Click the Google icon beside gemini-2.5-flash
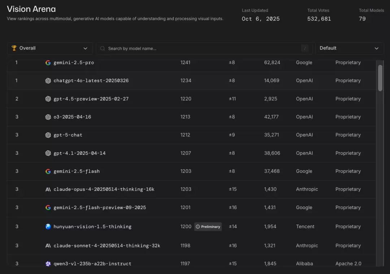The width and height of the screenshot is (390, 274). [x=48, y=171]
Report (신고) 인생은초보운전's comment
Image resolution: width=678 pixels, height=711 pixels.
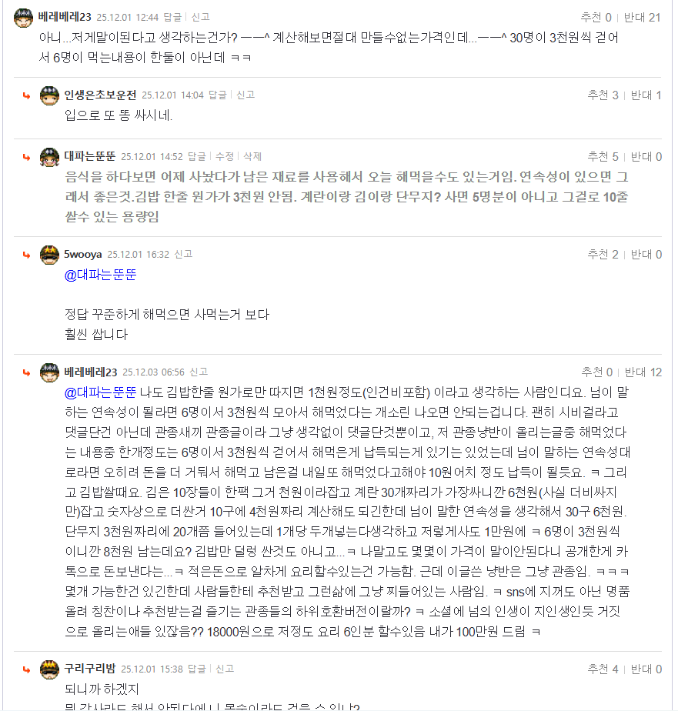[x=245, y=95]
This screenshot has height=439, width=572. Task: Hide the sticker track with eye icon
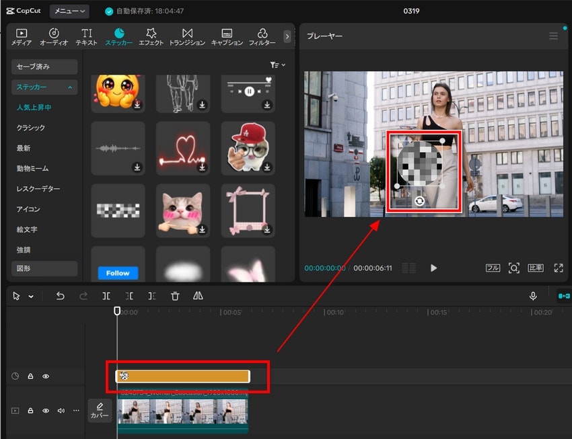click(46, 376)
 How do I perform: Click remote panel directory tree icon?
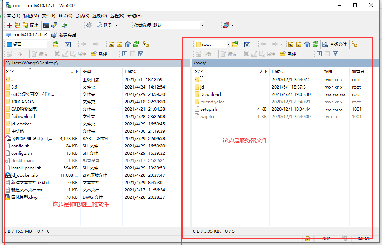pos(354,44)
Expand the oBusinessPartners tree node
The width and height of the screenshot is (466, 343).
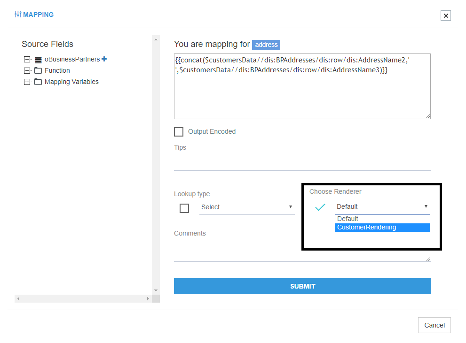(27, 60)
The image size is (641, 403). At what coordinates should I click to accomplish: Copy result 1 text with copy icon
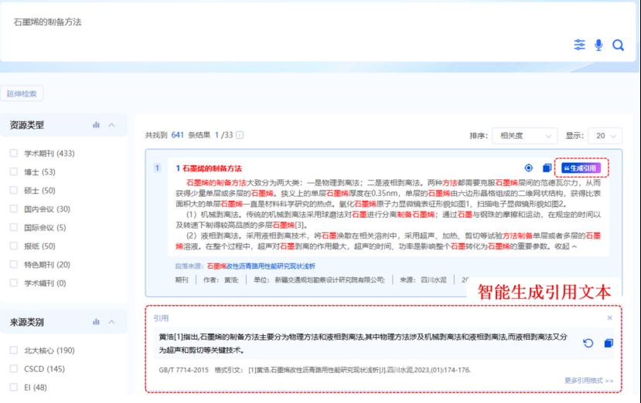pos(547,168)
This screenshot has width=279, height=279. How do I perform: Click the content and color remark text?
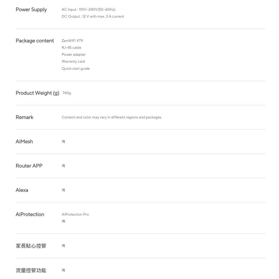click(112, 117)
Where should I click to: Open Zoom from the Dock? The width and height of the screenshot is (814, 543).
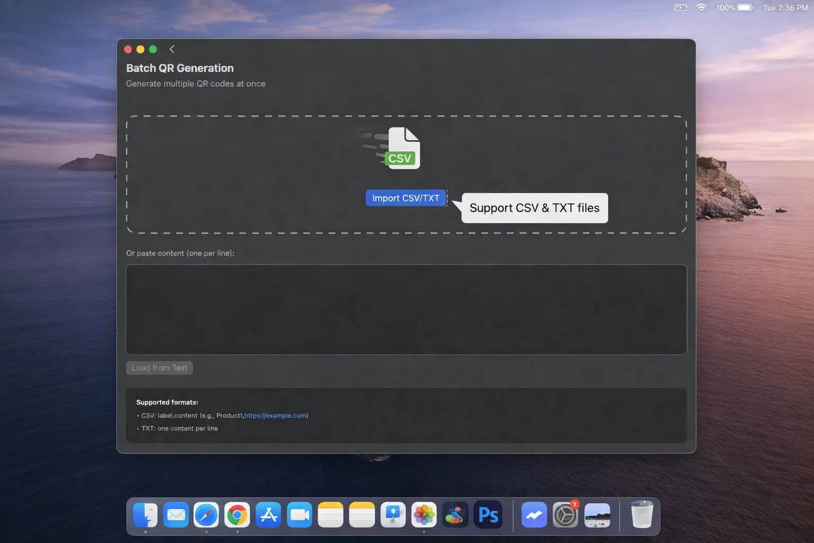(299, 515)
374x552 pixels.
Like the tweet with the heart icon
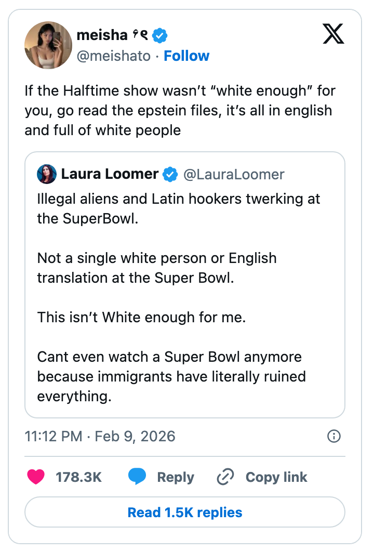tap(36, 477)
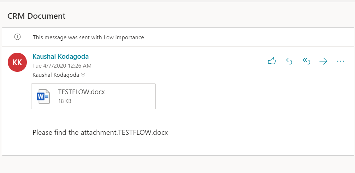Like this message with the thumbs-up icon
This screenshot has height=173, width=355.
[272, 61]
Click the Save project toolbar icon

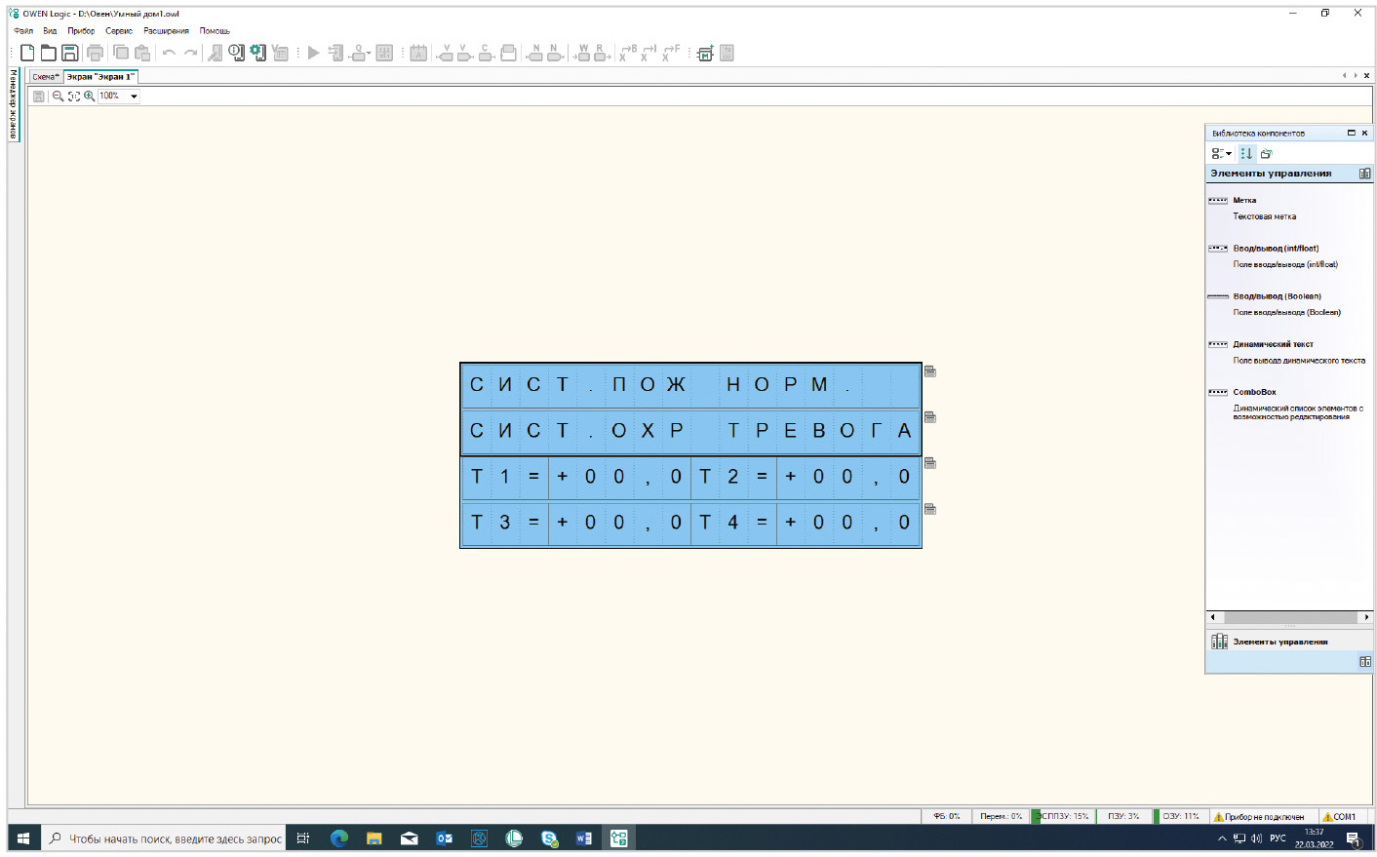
□ □ □ □ □
**ABOUT THIS TASK**
Set down exactly, and only, the lines from the one containing "Where should I" through the last line of the entries. Pictures do not belong in the copy.

**YOUR RESPONSE**
Where should I click to: Open Zoom from the Dock? The width and height of the screenshot is (814, 543).
(299, 515)
374x552 pixels.
Like the tweet with the heart icon
tap(36, 477)
Like this message with the thumbs-up icon
This screenshot has height=173, width=355.
[272, 61]
Click the Save project toolbar icon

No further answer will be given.